Adrenal vein sampling (AVS) represents the current diagnostic standard for subtype differentiation in primary aldosteronism (PA). However, AVS has its drawbacks. It is invasive, expensive, requires an experienced interventional radiologist and comes with radiation exposure. However, exact radiation exposure of patients undergoing AVS has never been examined.
Design and methods
We retrospectively analyzed radiation exposure of 656 AVS performed between 1999 and 2017 at four university hospitals. The primary outcomes were dose area product (DAP) and fluoroscopy time (FT). Consecutively the effective dose (ED) was approximately calculated.
Median DAP was found to be 32.5 Gy*cm2 (0.3–3181) and FT 18 min (0.3–184). The calculated ED was 6.4 mSv (0.1–636). Remarkably, values between participating centers highly varied: Median DAP ranged from 16 to 147 Gy*cm2, FT from 16 to 27 min, and ED from 3.2 to 29 mSv. As main reason for this variation, differences regarding AVS protocols between centers could be identified, such as number of sampling locations, frames per second and the use of digital subtraction angiographies.

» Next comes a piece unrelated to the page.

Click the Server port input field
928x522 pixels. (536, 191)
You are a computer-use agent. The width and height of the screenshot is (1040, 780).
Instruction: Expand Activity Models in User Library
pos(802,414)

This first systematic assessment of radiation exposure in AVS not only shows fairly high values for patients, but also states notable differences among the centers. Thus, we not only recommend taking into account the risk of radiation exposure, when referring patients to undergo AVS, but also to establish improved standard operating procedures to prevent unnecessary radiation exposure.